• Exercise description:
Return each line of the listing that contains the string "agent".

============

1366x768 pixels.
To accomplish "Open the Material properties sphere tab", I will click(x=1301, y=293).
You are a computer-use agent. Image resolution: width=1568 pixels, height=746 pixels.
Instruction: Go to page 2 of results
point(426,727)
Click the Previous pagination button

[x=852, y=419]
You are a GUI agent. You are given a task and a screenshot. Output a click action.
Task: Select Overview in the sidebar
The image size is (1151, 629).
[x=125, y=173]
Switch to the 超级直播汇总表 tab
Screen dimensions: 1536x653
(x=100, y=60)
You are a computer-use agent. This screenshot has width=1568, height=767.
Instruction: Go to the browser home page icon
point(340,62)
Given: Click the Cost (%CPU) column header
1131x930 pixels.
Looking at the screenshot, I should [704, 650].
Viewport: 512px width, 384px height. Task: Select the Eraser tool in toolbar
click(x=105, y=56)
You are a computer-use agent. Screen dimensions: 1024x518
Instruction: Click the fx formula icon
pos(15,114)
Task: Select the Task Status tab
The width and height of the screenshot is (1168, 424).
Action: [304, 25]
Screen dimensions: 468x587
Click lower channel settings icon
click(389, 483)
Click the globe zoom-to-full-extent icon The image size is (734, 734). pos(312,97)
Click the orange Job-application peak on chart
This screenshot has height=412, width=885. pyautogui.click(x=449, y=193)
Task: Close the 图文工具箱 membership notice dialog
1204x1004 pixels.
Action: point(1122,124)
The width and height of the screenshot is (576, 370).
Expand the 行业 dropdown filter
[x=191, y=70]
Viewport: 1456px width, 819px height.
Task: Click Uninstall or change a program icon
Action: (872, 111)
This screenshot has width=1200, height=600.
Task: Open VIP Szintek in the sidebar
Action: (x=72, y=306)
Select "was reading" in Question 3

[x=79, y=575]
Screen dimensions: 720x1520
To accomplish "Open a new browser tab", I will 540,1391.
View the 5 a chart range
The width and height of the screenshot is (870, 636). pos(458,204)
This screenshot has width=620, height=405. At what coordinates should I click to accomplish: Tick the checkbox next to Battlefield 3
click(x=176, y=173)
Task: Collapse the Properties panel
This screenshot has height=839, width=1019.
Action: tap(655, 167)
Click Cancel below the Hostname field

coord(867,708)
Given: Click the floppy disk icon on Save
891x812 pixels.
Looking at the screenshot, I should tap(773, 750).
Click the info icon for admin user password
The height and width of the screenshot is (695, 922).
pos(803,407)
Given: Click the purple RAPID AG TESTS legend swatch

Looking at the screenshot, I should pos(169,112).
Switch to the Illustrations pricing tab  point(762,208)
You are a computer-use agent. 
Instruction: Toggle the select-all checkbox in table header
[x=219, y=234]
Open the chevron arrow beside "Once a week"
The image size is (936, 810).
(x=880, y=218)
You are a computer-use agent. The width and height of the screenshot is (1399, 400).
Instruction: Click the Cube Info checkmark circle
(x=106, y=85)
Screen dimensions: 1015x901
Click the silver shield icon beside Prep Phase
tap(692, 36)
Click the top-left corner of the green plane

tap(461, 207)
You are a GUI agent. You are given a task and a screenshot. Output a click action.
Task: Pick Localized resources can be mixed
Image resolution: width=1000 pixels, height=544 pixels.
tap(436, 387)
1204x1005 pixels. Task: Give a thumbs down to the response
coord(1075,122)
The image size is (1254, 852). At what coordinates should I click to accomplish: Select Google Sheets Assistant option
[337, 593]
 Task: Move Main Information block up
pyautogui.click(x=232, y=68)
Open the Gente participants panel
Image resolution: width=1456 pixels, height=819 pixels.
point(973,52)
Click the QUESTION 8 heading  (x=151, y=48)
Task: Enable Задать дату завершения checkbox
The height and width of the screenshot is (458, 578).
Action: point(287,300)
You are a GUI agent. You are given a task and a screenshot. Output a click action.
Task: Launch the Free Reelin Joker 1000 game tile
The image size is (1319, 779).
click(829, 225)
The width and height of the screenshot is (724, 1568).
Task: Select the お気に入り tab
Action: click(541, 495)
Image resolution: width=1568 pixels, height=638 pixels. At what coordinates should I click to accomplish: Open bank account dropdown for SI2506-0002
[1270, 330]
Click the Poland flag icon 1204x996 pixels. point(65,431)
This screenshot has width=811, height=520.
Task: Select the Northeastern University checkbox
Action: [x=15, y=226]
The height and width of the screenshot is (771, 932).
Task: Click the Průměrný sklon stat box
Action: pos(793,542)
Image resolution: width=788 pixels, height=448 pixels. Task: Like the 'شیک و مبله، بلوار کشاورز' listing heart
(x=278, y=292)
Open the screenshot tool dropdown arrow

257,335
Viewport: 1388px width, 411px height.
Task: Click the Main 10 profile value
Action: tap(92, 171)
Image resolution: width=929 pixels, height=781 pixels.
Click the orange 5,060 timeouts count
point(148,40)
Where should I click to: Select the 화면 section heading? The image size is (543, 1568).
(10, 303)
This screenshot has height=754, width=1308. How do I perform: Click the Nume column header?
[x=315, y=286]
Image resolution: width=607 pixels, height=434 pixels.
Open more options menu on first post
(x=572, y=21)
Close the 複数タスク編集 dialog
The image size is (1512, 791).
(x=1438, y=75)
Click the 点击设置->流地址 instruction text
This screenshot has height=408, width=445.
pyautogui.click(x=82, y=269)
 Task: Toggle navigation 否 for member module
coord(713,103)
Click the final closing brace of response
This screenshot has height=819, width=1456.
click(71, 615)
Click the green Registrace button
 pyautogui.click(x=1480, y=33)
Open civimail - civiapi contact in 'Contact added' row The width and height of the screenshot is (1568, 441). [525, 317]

============

• Solution for this exercise:
You are a computer-use agent. Image resolution: width=1568 pixels, height=746 pixels.
You are a GUI agent. You are given a task and a screenshot. Output a click action.
You are a computer-use agent. This screenshot has width=1568, height=767.
You are a computer-use agent. Screen dimensions: 1024x518
You are a computer-use agent. 
You are a computer-use agent. The width and height of the screenshot is (1399, 400).
You are a GUI agent. You are given a task and a screenshot. Output a click action.
You are a GUI agent. You are given a task and a screenshot. Output a click action.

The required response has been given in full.